**WHAT YOU SHOULD DO:** Each of the entries beneath this task should be written out exactly.

[[ RECORDS FOR THE TASK open ]]

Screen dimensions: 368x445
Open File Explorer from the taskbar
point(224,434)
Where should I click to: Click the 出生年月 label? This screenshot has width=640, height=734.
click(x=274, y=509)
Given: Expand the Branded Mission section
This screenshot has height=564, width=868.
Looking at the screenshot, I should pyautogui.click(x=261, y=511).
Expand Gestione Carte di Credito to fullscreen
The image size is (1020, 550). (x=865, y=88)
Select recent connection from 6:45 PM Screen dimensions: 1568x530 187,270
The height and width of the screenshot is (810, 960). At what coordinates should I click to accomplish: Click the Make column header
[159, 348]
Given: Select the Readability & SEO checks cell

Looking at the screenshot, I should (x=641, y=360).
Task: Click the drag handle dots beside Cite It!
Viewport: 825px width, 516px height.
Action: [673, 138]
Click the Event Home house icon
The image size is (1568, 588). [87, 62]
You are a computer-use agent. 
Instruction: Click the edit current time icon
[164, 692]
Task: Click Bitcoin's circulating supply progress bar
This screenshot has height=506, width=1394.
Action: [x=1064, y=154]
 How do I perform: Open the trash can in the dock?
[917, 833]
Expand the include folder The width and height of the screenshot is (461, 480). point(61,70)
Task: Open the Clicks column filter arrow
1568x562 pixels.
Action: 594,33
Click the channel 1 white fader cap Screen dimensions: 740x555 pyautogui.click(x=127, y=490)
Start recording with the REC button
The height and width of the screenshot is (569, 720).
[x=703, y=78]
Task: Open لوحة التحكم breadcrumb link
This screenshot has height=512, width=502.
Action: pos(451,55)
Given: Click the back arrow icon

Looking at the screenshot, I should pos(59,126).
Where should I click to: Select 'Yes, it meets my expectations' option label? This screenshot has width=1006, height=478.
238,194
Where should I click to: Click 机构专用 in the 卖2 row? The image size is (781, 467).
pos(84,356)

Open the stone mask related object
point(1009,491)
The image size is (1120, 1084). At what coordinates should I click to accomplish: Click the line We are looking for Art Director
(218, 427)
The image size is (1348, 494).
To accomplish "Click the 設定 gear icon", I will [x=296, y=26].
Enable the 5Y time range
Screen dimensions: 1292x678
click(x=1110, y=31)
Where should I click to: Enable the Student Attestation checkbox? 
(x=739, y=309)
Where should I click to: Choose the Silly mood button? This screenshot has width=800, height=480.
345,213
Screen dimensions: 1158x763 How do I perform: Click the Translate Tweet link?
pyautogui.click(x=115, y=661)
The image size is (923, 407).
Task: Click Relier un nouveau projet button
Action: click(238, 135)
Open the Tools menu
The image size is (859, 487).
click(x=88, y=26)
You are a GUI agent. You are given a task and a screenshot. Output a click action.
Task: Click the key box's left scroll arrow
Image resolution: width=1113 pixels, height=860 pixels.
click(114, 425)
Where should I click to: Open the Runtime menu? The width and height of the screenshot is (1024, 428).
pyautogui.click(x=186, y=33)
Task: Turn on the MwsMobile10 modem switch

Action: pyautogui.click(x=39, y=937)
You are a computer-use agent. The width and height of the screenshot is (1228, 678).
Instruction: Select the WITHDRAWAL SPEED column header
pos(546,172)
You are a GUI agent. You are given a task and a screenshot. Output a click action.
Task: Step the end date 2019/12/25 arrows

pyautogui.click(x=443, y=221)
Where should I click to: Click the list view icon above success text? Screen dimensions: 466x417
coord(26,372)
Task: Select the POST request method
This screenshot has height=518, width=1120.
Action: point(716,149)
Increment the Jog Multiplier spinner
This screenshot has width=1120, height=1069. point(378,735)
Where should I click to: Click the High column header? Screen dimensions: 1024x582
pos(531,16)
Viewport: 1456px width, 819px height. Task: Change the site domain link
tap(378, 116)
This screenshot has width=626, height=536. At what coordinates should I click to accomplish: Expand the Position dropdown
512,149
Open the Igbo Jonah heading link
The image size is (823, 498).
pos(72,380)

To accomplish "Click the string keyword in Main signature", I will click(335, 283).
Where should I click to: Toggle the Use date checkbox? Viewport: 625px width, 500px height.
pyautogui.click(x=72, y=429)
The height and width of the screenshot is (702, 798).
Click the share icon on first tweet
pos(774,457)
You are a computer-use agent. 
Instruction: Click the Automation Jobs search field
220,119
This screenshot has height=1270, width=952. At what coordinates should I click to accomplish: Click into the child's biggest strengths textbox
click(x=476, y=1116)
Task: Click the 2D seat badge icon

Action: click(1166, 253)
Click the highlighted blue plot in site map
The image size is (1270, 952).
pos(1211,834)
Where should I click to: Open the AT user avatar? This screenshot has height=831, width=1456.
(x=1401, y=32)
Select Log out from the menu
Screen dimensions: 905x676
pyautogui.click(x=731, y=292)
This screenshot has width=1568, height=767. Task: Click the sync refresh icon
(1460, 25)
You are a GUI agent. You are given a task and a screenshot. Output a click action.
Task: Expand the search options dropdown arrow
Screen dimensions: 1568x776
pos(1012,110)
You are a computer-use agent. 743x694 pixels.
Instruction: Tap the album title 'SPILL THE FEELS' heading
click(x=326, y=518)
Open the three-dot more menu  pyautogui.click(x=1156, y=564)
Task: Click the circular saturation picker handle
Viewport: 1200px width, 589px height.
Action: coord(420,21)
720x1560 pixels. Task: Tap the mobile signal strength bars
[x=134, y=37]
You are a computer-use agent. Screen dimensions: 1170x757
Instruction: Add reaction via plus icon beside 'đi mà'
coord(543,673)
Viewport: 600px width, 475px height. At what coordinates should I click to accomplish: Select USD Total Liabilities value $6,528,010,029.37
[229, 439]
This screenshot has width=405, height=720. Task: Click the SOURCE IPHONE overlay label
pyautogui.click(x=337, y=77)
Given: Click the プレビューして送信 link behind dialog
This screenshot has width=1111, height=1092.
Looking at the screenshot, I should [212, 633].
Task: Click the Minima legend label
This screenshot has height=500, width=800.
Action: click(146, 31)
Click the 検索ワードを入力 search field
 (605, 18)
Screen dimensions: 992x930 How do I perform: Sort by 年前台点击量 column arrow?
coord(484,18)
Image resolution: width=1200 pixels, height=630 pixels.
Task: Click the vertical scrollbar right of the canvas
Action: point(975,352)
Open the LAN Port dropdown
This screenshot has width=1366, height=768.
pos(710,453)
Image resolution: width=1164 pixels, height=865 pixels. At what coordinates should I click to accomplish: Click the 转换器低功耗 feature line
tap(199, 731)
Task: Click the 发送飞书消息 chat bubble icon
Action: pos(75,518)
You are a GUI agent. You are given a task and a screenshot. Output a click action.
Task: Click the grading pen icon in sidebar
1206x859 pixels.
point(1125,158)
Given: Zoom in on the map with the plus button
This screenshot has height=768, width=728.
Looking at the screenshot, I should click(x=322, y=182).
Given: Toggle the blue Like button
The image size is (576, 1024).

[[ RECORDS FOR THE TASK closed ]]

**RESPONSE TO THIS EXERCISE:**
Screen dimensions: 368x445
Open File Explorer from the taskbar
point(224,434)
Where should I click to: Click the 出生年月 label? This screenshot has width=640, height=734.
click(x=274, y=509)
Given: Expand the Branded Mission section
This screenshot has height=564, width=868.
Looking at the screenshot, I should pyautogui.click(x=261, y=511).
Expand Gestione Carte di Credito to fullscreen
The image size is (1020, 550). (x=865, y=88)
Select recent connection from 6:45 PM Screen dimensions: 1568x530 187,270
The height and width of the screenshot is (810, 960). At what coordinates should I click to accomplish: Click the Make column header
[159, 348]
Given: Select the Readability & SEO checks cell

Looking at the screenshot, I should (x=641, y=360).
Task: Click the drag handle dots beside Cite It!
Viewport: 825px width, 516px height.
Action: [673, 138]
Click the Event Home house icon
The image size is (1568, 588). [87, 62]
You are a computer-use agent. 
Instruction: Click the edit current time icon
[164, 692]
Task: Click Bitcoin's circulating supply progress bar
This screenshot has height=506, width=1394.
Action: [x=1064, y=154]
 How do I perform: Open the trash can in the dock?
[917, 833]
Expand the include folder The width and height of the screenshot is (461, 480). point(61,70)
Task: Open the Clicks column filter arrow
1568x562 pixels.
Action: 594,33
Click the channel 1 white fader cap Screen dimensions: 740x555 pyautogui.click(x=127, y=490)
Start recording with the REC button
The height and width of the screenshot is (569, 720).
[x=703, y=78]
Task: Open لوحة التحكم breadcrumb link
This screenshot has height=512, width=502.
Action: pos(451,55)
Given: Click the back arrow icon

Looking at the screenshot, I should pos(59,126).
Where should I click to: Select 'Yes, it meets my expectations' option label? This screenshot has width=1006, height=478.
238,194
Where should I click to: Click 机构专用 in the 卖2 row? The image size is (781, 467).
pos(84,356)

Open the stone mask related object
point(1009,491)
The image size is (1120, 1084). At what coordinates should I click to accomplish: Click the line We are looking for Art Director
(218, 427)
The image size is (1348, 494).
To accomplish "Click the 設定 gear icon", I will [x=296, y=26].
Enable the 5Y time range
Screen dimensions: 1292x678
click(x=1110, y=31)
Where should I click to: Enable the Student Attestation checkbox? 
(x=739, y=309)
Where should I click to: Choose the Silly mood button? This screenshot has width=800, height=480.
345,213
Screen dimensions: 1158x763 How do I perform: Click the Translate Tweet link?
pyautogui.click(x=115, y=661)
The image size is (923, 407).
Task: Click Relier un nouveau projet button
Action: click(238, 135)
Open the Tools menu
The image size is (859, 487).
click(x=88, y=26)
You are a GUI agent. You are given a task and a screenshot. Output a click action.
Task: Click the key box's left scroll arrow
Image resolution: width=1113 pixels, height=860 pixels.
click(114, 425)
Where should I click to: Open the Runtime menu? The width and height of the screenshot is (1024, 428).
pyautogui.click(x=186, y=33)
Task: Turn on the MwsMobile10 modem switch

Action: pyautogui.click(x=39, y=937)
You are a computer-use agent. The width and height of the screenshot is (1228, 678).
Instruction: Select the WITHDRAWAL SPEED column header
pos(546,172)
You are a GUI agent. You are given a task and a screenshot. Output a click action.
Task: Step the end date 2019/12/25 arrows

pyautogui.click(x=443, y=221)
Where should I click to: Click the list view icon above success text? Screen dimensions: 466x417
coord(26,372)
Task: Select the POST request method
This screenshot has height=518, width=1120.
Action: point(716,149)
Increment the Jog Multiplier spinner
This screenshot has width=1120, height=1069. point(378,735)
Where should I click to: Click the High column header? Screen dimensions: 1024x582
pos(531,16)
Viewport: 1456px width, 819px height. Task: Change the site domain link
tap(378, 116)
This screenshot has width=626, height=536. At what coordinates should I click to accomplish: Expand the Position dropdown
512,149
Open the Igbo Jonah heading link
The image size is (823, 498).
pos(72,380)

To accomplish "Click the string keyword in Main signature", I will click(335, 283).
Where should I click to: Toggle the Use date checkbox? Viewport: 625px width, 500px height.
pyautogui.click(x=72, y=429)
The height and width of the screenshot is (702, 798).
Click the share icon on first tweet
pos(774,457)
You are a computer-use agent. 
Instruction: Click the Automation Jobs search field
220,119
This screenshot has height=1270, width=952. At what coordinates should I click to accomplish: Click into the child's biggest strengths textbox
click(x=476, y=1116)
Task: Click the 2D seat badge icon

Action: click(1166, 253)
Click the highlighted blue plot in site map
The image size is (1270, 952).
pos(1211,834)
Where should I click to: Open the AT user avatar? This screenshot has height=831, width=1456.
(x=1401, y=32)
Select Log out from the menu
Screen dimensions: 905x676
pyautogui.click(x=731, y=292)
This screenshot has width=1568, height=767. Task: Click the sync refresh icon
(1460, 25)
You are a GUI agent. You are given a task and a screenshot. Output a click action.
Task: Expand the search options dropdown arrow
Screen dimensions: 1568x776
pos(1012,110)
You are a computer-use agent. 743x694 pixels.
Instruction: Tap the album title 'SPILL THE FEELS' heading
click(x=326, y=518)
Open the three-dot more menu  pyautogui.click(x=1156, y=564)
Task: Click the circular saturation picker handle
Viewport: 1200px width, 589px height.
Action: coord(420,21)
720x1560 pixels. Task: Tap the mobile signal strength bars
[x=134, y=37]
You are a computer-use agent. Screen dimensions: 1170x757
Instruction: Add reaction via plus icon beside 'đi mà'
coord(543,673)
Viewport: 600px width, 475px height. At what coordinates should I click to accomplish: Select USD Total Liabilities value $6,528,010,029.37
[229, 439]
This screenshot has width=405, height=720. Task: Click the SOURCE IPHONE overlay label
pyautogui.click(x=337, y=77)
Given: Click the プレビューして送信 link behind dialog
This screenshot has width=1111, height=1092.
Looking at the screenshot, I should [212, 633].
Task: Click the Minima legend label
This screenshot has height=500, width=800.
Action: click(146, 31)
Click the 検索ワードを入力 search field
 (605, 18)
Screen dimensions: 992x930 How do I perform: Sort by 年前台点击量 column arrow?
coord(484,18)
Image resolution: width=1200 pixels, height=630 pixels.
Task: Click the vertical scrollbar right of the canvas
Action: point(975,352)
Open the LAN Port dropdown
This screenshot has width=1366, height=768.
pos(710,453)
Image resolution: width=1164 pixels, height=865 pixels. At what coordinates should I click to accomplish: Click the 转换器低功耗 feature line
tap(199, 731)
Task: Click the 发送飞书消息 chat bubble icon
Action: pos(75,518)
You are a GUI agent. You are given a task and a screenshot. Output a click action.
Task: Click the grading pen icon in sidebar
1206x859 pixels.
point(1125,158)
Given: Zoom in on the map with the plus button
This screenshot has height=768, width=728.
Looking at the screenshot, I should click(x=322, y=182).
Given: Toggle the blue Like button
The image size is (576, 1024).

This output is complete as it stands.